Currently, I am working on re-formatting an old interview of a historical Georgia lawyer, Millard C. Farmer. These series of interviews detail his life and some of his most famous court cases. Farmer graduated from the University of Georgia back when racism was still rampant in Georgia. He talks about how his father made the controversial decision to give a job to a black man that was on death row (apparently you can take a man out of prison for work until he is convicted). Farmer spent much of his young childhood working with this man at his father’s company, and he couldn’t stand the fact that this man was going to eventually be killed by court for a case in which there was no serious evidence that he was guilty.
Another event from the interview was when Farmer was in high school and he was the manager for the baseball team. A popular thing to do back then was to steal jerseys and wear them and many of Farmer’s white friends would do this at almost no consequence. One day, a black boy stole a jersey. This led to the boy being banned from sports, even though he was a great athlete. He was also “trialed” in front of other students, and he was mocked and looked down upon from that day forward.
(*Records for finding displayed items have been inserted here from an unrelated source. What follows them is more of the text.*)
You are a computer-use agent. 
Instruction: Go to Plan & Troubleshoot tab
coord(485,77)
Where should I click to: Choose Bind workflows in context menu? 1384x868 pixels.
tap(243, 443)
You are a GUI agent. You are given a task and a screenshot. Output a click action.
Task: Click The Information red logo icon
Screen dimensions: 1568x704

Mr. Farmer couldn’t stand seeing these things happen because he knew inside that this kind of treatment was wrong.
These were some of the events that led Mr. Farmer to become a lawyer, and I have found it very interesting to read into the minds of someone that was from this period of time that fought for social change. I look forward to working on these interviews, and learning much more about Mr. Farmer and other social activists in our GSU database.